Excellent. And then, just one last one on Azuqua. What kind of investments do you need to make in the business in order to scale it? And what sort of the timeframe for us to see Azuqua integrated into the offering? Thank you.
One of the – so it's interesting. When you think about how this – what our approach here on this one was. First of all, our main philosophy on R&D is do things organically. So we want to innovate. We have a very strong track record of innovating. It's one of our core values. You basically created this category of identity as a service and we are going to continue to innovate organically, build new products, deliver new products.
But at the same time, we are always on the lookout for things that can accelerate our roadmap, give customers more success more quickly and so we've actually looked at this workflow identity process automation space for quite a bit and talked to a lot of different companies and we are pretty fortunate to have found Azuqua and found a team that's so like-minded with us.
It's built – born and built in the cloud, the same kind of engineering philosophy, the same kind of vision of the world. So it's very fortunate. We are very fortunate to do that. So, that also means that, we'll be able to integrate this product into our lifecycle management product relatively quickly. We are just – the deal has not actually closed yet.

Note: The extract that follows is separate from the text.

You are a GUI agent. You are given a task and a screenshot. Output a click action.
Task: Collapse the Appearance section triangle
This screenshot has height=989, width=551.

We have a couple of final things we have to do to some closing conditions before it actually closes. All the internal people know and we are starting to do the detailed integration planning. But you are talking about concrete integration being delivered in less than a year. And then, in terms of the go-to-market, you are also – it s a product that we have in the marketplace today.

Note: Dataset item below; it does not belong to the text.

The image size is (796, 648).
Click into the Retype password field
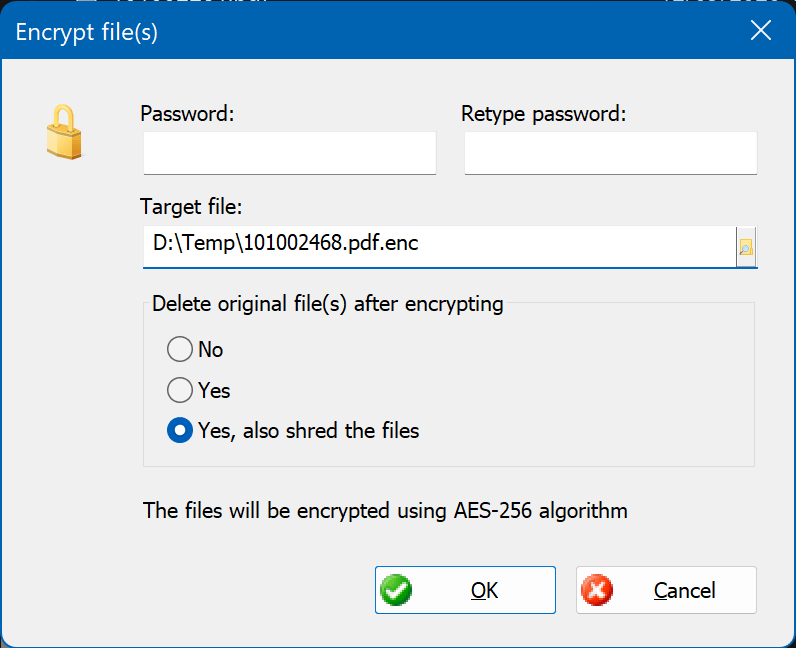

We have a sales team that knows how to sell and a marketing team that knows how to market and a brand and a bunch of successful customers around the current product set. So, that's where it's really in the sweet spot where we can take this technology and supercharge that existing product in that existing go to market motion versus trying to do something from scratch which, if that were the case, it would take longer.

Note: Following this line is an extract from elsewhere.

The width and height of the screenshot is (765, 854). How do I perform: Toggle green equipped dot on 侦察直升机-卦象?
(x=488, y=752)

Thank you. That's helpful.
That will conclude today's question-and-answer session. At this time, I'd like to turn the conference over to Todd McKinnon for any additional or closing remarks.
Thanks, everyone, for joining us today to talk about the results for Q4 and for last year. We've been public two years now and I can say, without a doubt that I am more excited about our future now than I've ever been. I think that with what we are seeing in the marketplace and the opportunities we are seeing open up around us, it's incredibly motivating, incredibly exciting.
And myself and the whole management team is laser-focused on making sure we have the right strategy which we articulated throughout this call today and then, more importantly, that we execute on it, because we've always been a company that's been about execution.
And so we are laser-focused on making sure we invest prudently and execute with very aggressively and with a high degree of success to capitalize on these opportunities. It's a big responsibility and we are very excited to take it on and couldn't be more thrilled about the future ahead.
So thank you very much. And, last thing I'll say is, we are going to talk more about all this stuff at Oktane next month. So stay tuned for a bunch of announcements coming out of that and I look forward to seeing you there. We'll be speaking with you again on the road or possibly, in the worst-case scenario, we'll have to wait until the next conference call for the next quarter.
Thank you very much.
That will conclude today’s conference call. Thank you for your participation. You may now disconnect.